André Leroi-Gourhan, préhistorien spécialiste de l'art pariétal, et Roberte Nicole Hamayon, ethnologue spécialiste du chamanisme, ont depuis nuancé cette lecture.

Les attributions du chamane sont nombreuses : il communique avec les esprits à l’aide de la transe au cours de rituels mais également par le moyen de songes ou de visions.
La transe est en fait une pratique, un geste de la conscience, qui, souvent associée à des éléments rythmiques et musicaux, permet le « passage ».
Le chamane, pour Roberte Nicole Hamayon , est un personnage religieux, qui, de prime abord, se signale par une expression corporelle et un état psychique particulier, dont les tremblements sont l'élément le plus évocateur. Mais elle décrit également des bonds, des cris, des gesticulations. L’ensemble est en général suivi d’une chute dans l’inertie. Cependant tous les chamanes ne connaissent pas ce type de transe et certains chamanes amérindiens ont recours à des plantes psychotropes. Ce comportement est imputé par les sociétés intéressées au contact direct avec des êtres surnaturels ou esprits. « Ce contact est considéré comme le moyen d’action du chamane, grâce auquel il assure de multiples fonctions jugées indispensables à la vie de la communauté: elles vont de l’obtention de la chance à la chasse ou de la fécondité des êtres naturels et l’appel de la pluie jusqu’à la divination ou à la voyance, à la cure ou à l’envoi de certaines maladies, et aux relations avec les morts. […] Des éléments chamaniques ont été repérés dans les sociétés antiques (à propos du culte dionysiaque par exemple). »
Ainsi le thème du chamanisme, associé à un mode de vie primitif, appartenant surtout aux sociétés archaïques, est un phénomène bien identifié et quasiment universel. Est-ce une disposition psychique demandant une pratique individuelle comme le suggère Van Gennep en 1903, cité par Roberte Nicole Hamayon, lorsqu’il écrit qu’« il n’y a pas de religion chamanique, il y a seulement une sorte d’hommes» ? Mircea Eliade, dans un ouvrage général sur la question , propose d’y voir l’expérience religieuse à l’état brut. Pour lui le chamanisme repose sur l’idée de montée au ciel grâce à un axe du monde et se définit comme une technique extatique, compatible avec toutes sortes de croyances.
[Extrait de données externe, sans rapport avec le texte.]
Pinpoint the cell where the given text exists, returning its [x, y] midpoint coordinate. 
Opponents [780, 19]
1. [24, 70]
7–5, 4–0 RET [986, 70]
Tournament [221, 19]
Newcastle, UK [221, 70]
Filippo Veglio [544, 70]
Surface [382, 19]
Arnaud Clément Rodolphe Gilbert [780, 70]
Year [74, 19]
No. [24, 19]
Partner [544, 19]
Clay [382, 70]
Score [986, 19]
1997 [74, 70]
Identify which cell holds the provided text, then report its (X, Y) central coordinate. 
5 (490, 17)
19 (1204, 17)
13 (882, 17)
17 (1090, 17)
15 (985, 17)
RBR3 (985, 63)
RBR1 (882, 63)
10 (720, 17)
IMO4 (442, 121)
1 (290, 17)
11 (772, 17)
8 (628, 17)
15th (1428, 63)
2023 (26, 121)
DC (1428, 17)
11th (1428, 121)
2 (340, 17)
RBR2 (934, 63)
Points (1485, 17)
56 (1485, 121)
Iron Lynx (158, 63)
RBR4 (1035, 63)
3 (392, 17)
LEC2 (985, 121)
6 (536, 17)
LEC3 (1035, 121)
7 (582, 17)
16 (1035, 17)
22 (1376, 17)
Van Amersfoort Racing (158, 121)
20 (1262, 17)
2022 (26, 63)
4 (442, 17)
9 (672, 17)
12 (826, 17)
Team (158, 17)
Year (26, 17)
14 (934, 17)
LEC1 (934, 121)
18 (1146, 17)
Son ouvrage a développé une vue mystique du chamanisme. En effet, le chamanisme, non lié à un dogme, procède à l’expérience métaphysique de deux niveaux de réalité, l’un naturel, l’autre surnaturel. Ces niveaux sont régis par des lois différentes. Pratiquement, le chamanisme se résume en des expériences psycho-extatiques provoquées, dont les formes sont très variables et dépendent des moyens utilisés par le chamane afin d’influencer les esprits, rééquilibrer des forces ou rétablir des harmonies. Le chamanisme étant avant tout un état d’esprit, tout membre de la société peut avoir, à des degrés divers, des activités de type chamanique (divination, magie, etc.). Le rôle du chamane, garant de la santé morale et physique du clan, est très éloigné de celui du prêtre dont l’action relève d’une idéologie ordonnant les rites et définissant le domaine du sacré. Mais, par ailleurs, des techniques de type chamanique ont été employées dans le cadre de certaines religions (par exemple : religions de l’Inde, bouddhisme tibétain, etc.).
Dans le chamanisme de chasse il a pour fonction première de garantir la vie du groupe en gérant les ressources naturelles que représente le gibier. Cette fonction de régulation qui, à la fois pallie les aléas de l’apparition du gibier et justifie sa prise par l’homme, est une fonction fondamentale. Comme le souligne Roberte Nicole Hamayon, cette gestion repose sur la conception que les êtres naturels dont les humains se nourrissent (gibier, poisson, végétaux) sont animés par des esprits, qui sont à l’animal ou à la plante ce que l’âme de l’homme est à son corpsElle consiste à établir et à entretenir des relations avec ces esprits pour avoir accès aux être naturels qu’ils animent. Autrement dit, les esprits  des animaux évoluent  dans le monde non sensible de la «surnature», le chaman pour les rejoindre doit lui-même se transformer en animal et épouser la fille de l'esprit donneur de gibier (l'esprit de la forêt).  
« Il s’agit d’à agir symboliquement sur la surnature, comprise comme ce qui anime la nature, en vue de pouvoir prélever dans les ressources de celle-ci. C’est la gestion globale de cet échange qui incombe à la fonction chamanique. Cet échange est régi par un accord, voire par une véritable relation d’alliance avec la surnatureMais la loi de l’échange veut que le chamane rende compensation pour sa prise. C’est lui-même qu’il rend, offrant finalement à la surnature animale sa propre force de vie: dans le cadre rituel, après son éclat de furie sauvage, il tombe comme mort, accomplissant dans sa propre personne la totalité du circuit d’échange entre humanité et surnature. Ainsi est-il voué à assumer jusqu’au bout le destin du modèle animal auquel il s’est d’abord identifié par la virilité: il doit, comme lui, finir en gibier ».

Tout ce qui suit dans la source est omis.